L'amygdale comme commandant : le LC hyperactivé sensibilise l'amygdale basolatérale via la noradrénaline — augmentant sa réactivité aux stimuli de menace. L'amygdale libère alors de la CRH (corticotropin-releasing hormone), qui agit directement sur les mastocytes cérébraux et périphériques comme déclencheur de dégranulation. L'amygdale est le commandant en chef de la cascade SHMP.

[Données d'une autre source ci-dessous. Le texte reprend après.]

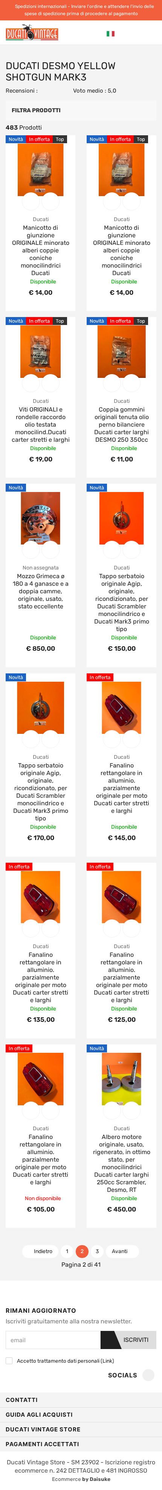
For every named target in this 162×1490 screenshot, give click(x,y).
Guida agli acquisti (39, 1414)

La boucle auto-entretenue : les médiateurs mastocytaires libérés (histamine, tryptase, cytokines) activent à leur tour le LC et l'amygdale — fermant la boucle. Le terrain SHMP n'est pas seulement une prédisposition génétique : c'est un circuit neurobiologique auto-entretenu dont les réflexes non intégrés constituent le déclencheur chronique en amont.
Ces exercices sont adaptés de la méthode INPP (Institute for Neuro-Physiological Psychology) développée par Sally Goddard Blythe, et des protocoles de neurodéveloppement documentés dans la littérature. Ils sont faisables à domicile, ne nécessitent aucun équipement, et peuvent être pratiqués par les adultes comme par les enfants.
Consigne générale : 5 à 10 minutes par jour, en conscience, sans télévision ni écran. La régularité quotidienne prime sur la durée des sessions. Pour les cas sévères (TDAH diagnostiqué, TSA, SED), un suivi avec un professionnel formé à l'intégration neuromotrice est recommandé.
Note pour les cliniciens : l'évaluation des réflexes archaïques résiduels chez l'adulte est une compétence spécialisée. Des professions formées à cette évaluation incluent les thérapeutes INPP, certains kinésithérapeutes en neuromotricité, les pédiatres du développement, et les ergothérapeutes spécialisés en intégration sensorielle. Le bilan SHMP devrait systématiquement inclure un screening des réflexes de Moro, TNSA et RTL.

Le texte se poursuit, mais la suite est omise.